A questo proposito va evidenziato che, storicamente, il lancio delle bottiglie in mare, è stato molto utilizzato, per secoli, a partire dal IV secolo dopo Cristo, proprio per studiare le correnti marine e, solitamente, in quei casi, il messaggio contenuto all’interno indicava il laboratorio o l’università a cui chi l’avesse trovato doveva scrivere per segnalare il luogo e la data del ritrovamento. Va detto che alcune di queste bottiglie sono state ritrovate a distanza anche di un secolo in luoghi incredibilmente lontani da quello di partenza. Sul finire del XVIII secolo lo scienziato Benjamin Franklin lanciò un gran numero di bottiglie nell’Oceano Atlantico per studiare le correnti della costa orientale degli Stati Uniti d’America.
Inoltre anche nella realtà – e non solo nei romanzi, su tutti “I figli del capitano Grant” di Giulio Verne, in cui i protagonisti decidono di partire all’avventura dopo il ritrovamento di un messaggio in bottiglia in cui si chiedeva aiuto – è capitato varie volte che ad affidare al mare un richiesta di soccorso siano stati dei naufraghi confinati in un’isola sperduta nell’oceano, lontani dalla civiltà, che non avevano a disposizione altro modo per cercare di contattare chi potesse aiutarli.
Persino Cristoforo Colombo, nel XV secolo, non certo di un suo ritorno dai perigliosi viaggi oltreoceano, ha usato, come annotato puntualmente nel giornale di bordo, questo metodo per trasmettere a memoria delle sue scoperte.
Non solo richieste di aiuto o finalità scientifiche, ma anche sdolcinate frasi di amore o, al contrario, struggenti messaggi di addio da chi aveva capito di non avere alternative alla morte e di non avere a disposizione altri mezzi di comunicazione, sono stati affidati a bottiglie lanciate in mare nella speranza – è davvero il caso di dire che la speranza è l’ultima a morire…- che qualcuno un giorno potesse leggerli e, magari, consegnarli al destinatario.
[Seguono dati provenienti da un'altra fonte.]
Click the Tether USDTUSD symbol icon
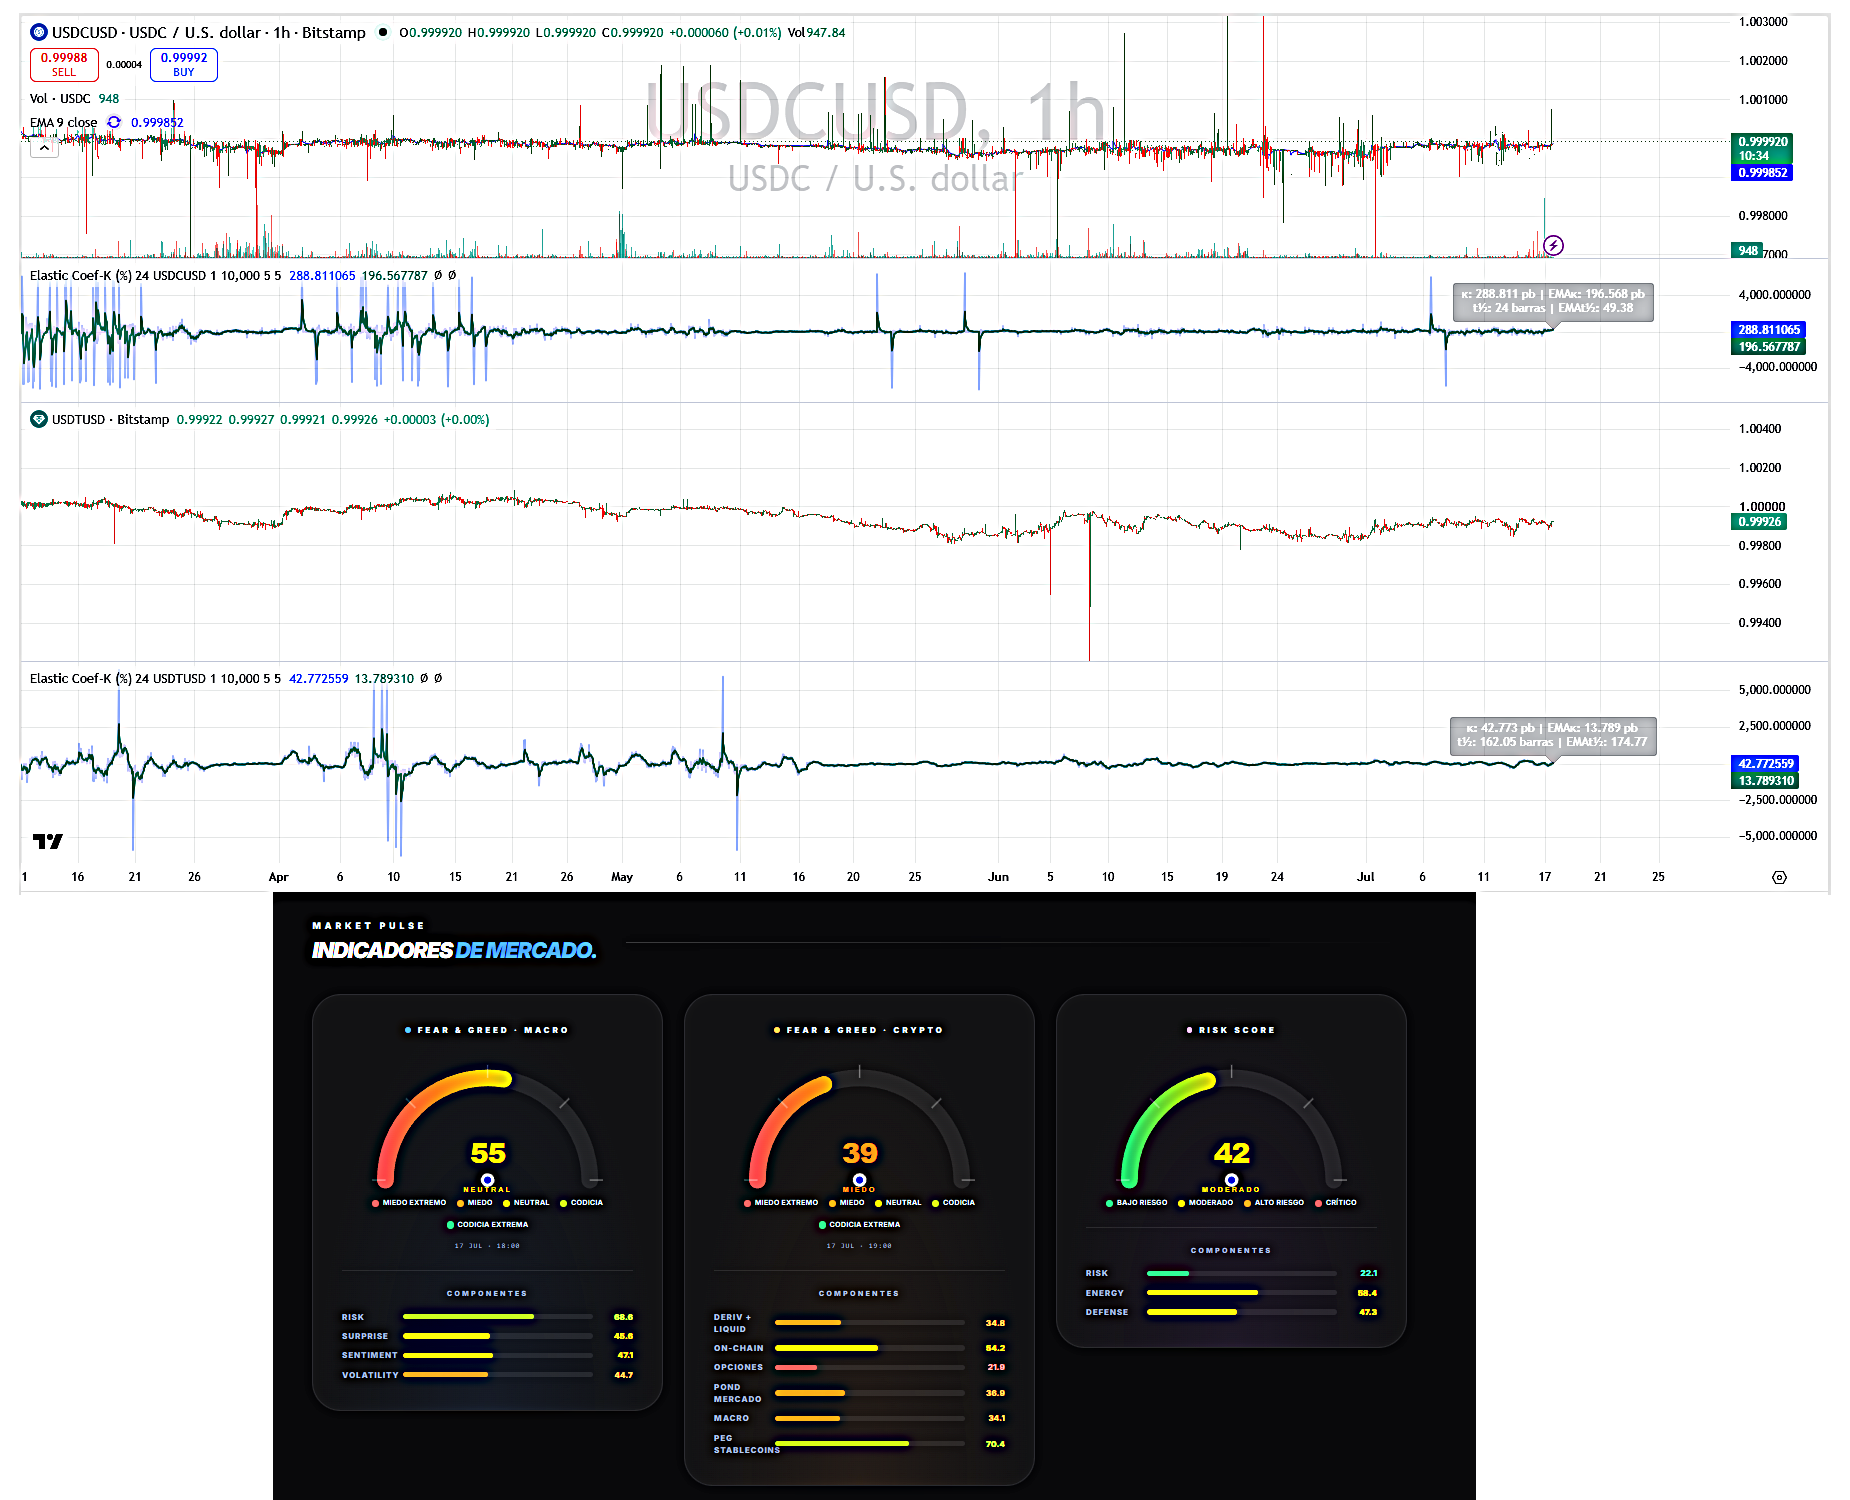The height and width of the screenshot is (1500, 1850). 39,419
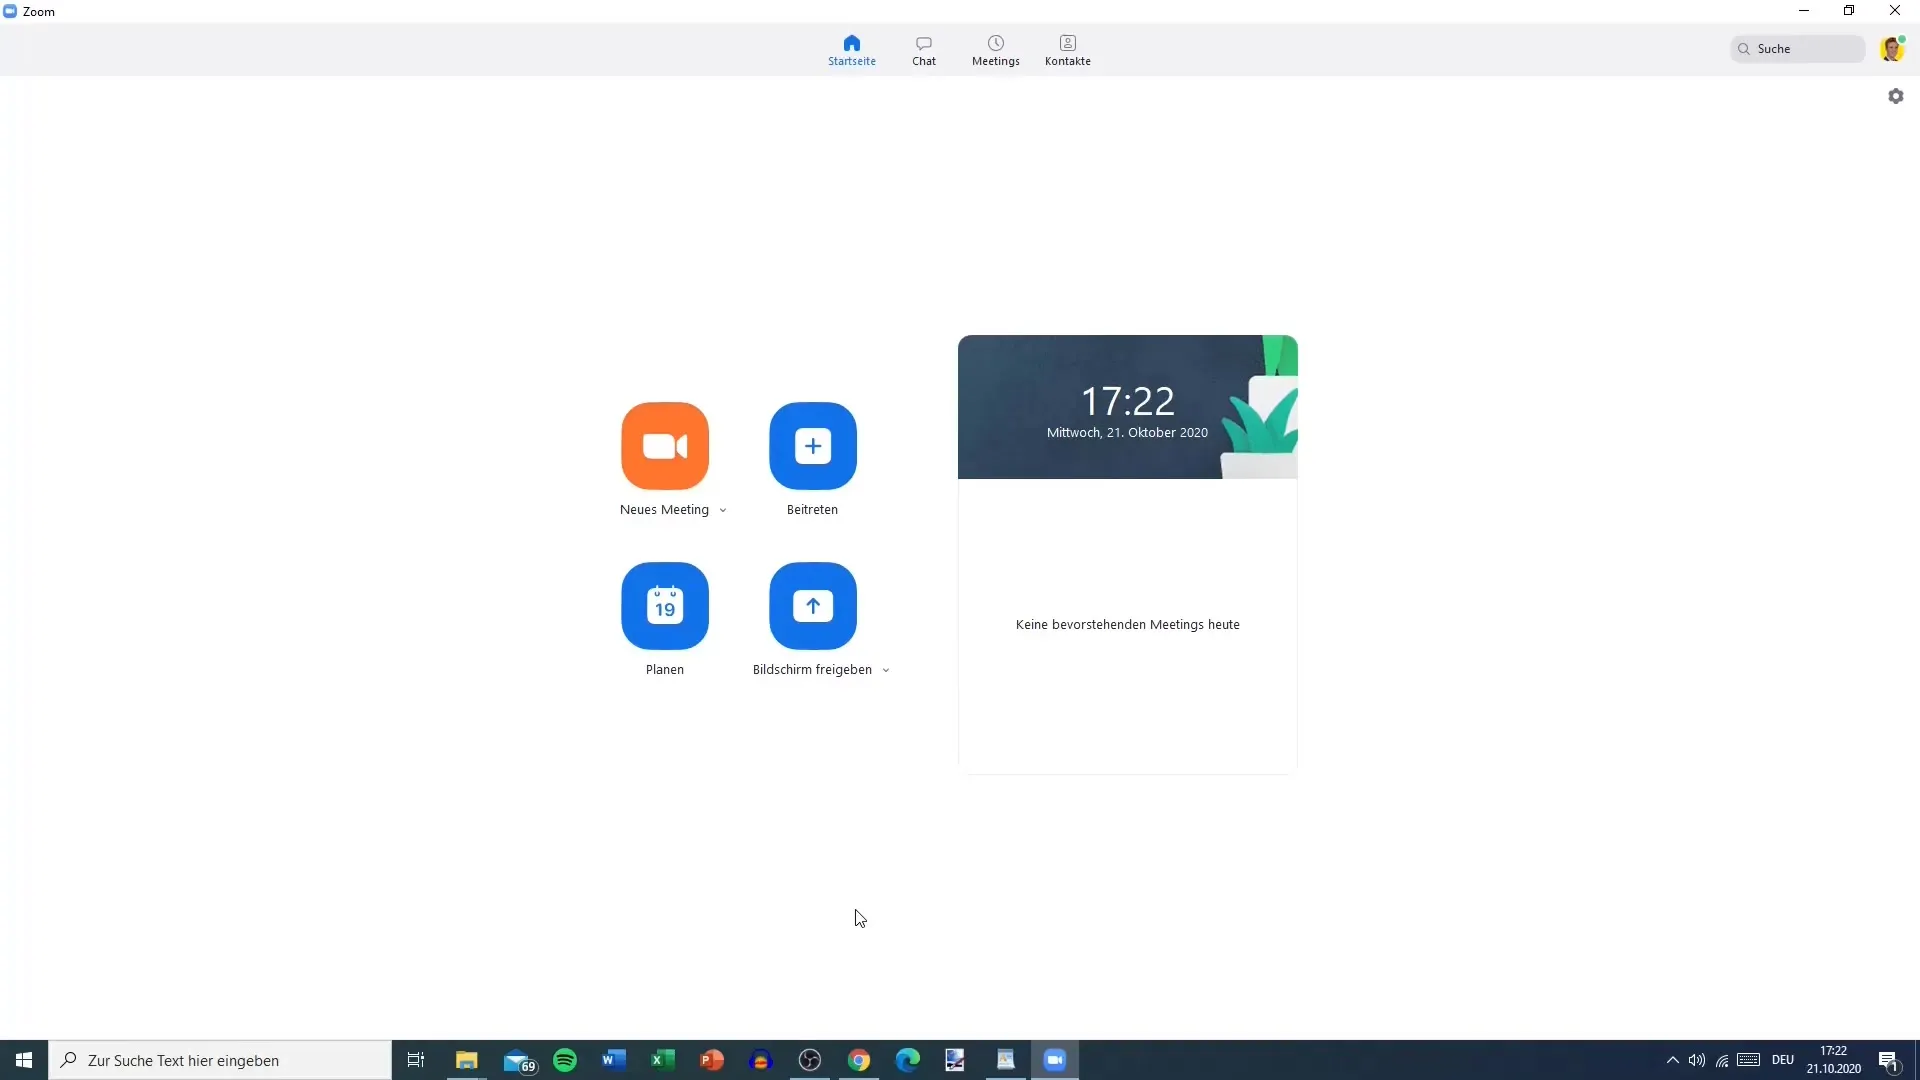Toggle the network status icon in tray
The height and width of the screenshot is (1080, 1920).
[1722, 1060]
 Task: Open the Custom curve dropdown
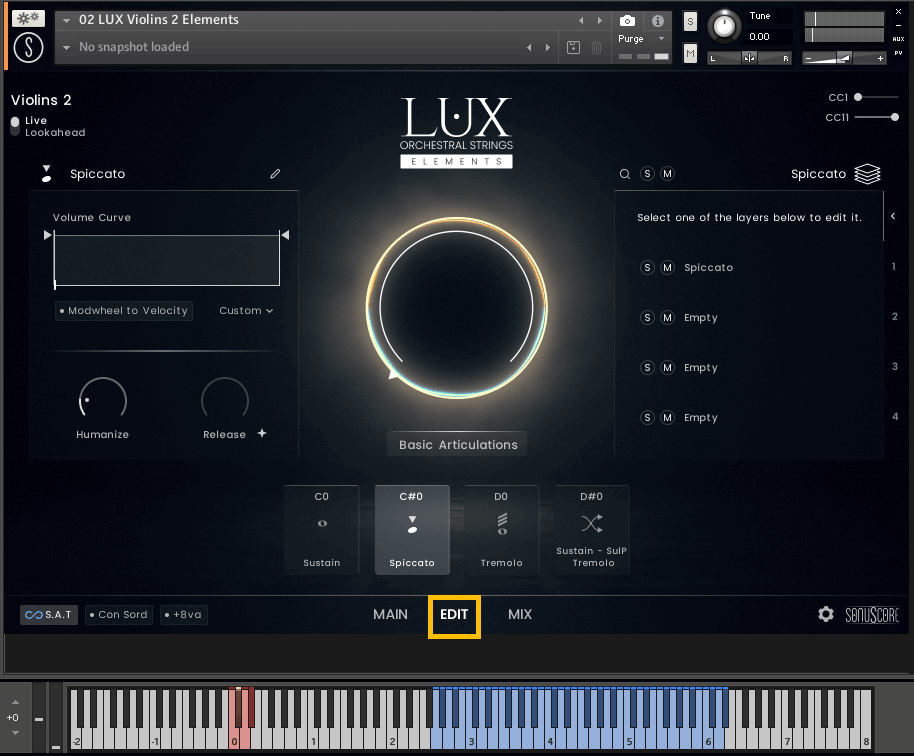245,310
Ad esempio, il 10 agosto 1952, su una spiaggia nei pressi di Cagliari, venne rinvenuta una bottiglia molto incrostata ma ben sigillata con all’interno un pezzo di tela strappato da una copertura di mitragliera contenente il seguente messaggio “R. Nave Fiume – Prego signori date mie notizie alla mia cara mamma mentre io muoio per la Patria. Marinaio Chirico Francesco da Futani, via Eremiti 1, Salerno. Grazie signori – Italia!” Dopo accurate ricerche si trovò che il nominativo del marinaio, all’epoca della scomparsa appena ventiduenne, era tra quelli dispersi a seguito dell’affondamento dell’incrociatore Fiume, coinvolto nella battaglia navale di Gaudo e Capo Matapan del 28 marzo 1941 (undici anni prima nel mare Egeo, a sud del Peloponneso, a duemila chilometri di distanza dal luogo di ritrovamento in Sardegna) contro la flotta inglese, in cui trovarono la morte oltre duemila marinai italiani. Il caso fece molto scalpore e fu ampiamente trattato dalla stampa italiana con un moto di commozione che pervase tutta l’Italia, anche perchè la madre, la signora Anella Sacco, era ancora vivente e venne tempestivamente informata dai media prima ancora che dai vertici militari del messaggio di addio, pieno di amore per la famiglia e per la patria, che il figlio aveva affidato a quello stesso mare che lo aveva ingoiato e la memoria di suo figlio venne insignita dal Presidente della Repubblica Luigi Einaudi della medaglia di bronzo al valor militare.
Aggiornando ai tempi moderni l’antica tradizione dei messaggi in bottiglia, nel 1977 la NASA, l’Ente Spaziale Americano, inviò nel mare magnum dello spazio intersiderale, tramite le sonde Voyager 1 e 2, due dischi in oro (Golden Records), in modo da poter resistere anche per molte migliaia di anni, con incisi suoni e immagini della nostra civiltà terrestre, all’insegna della fratellanza universale, indirizzati ad eventuali popoli alieni.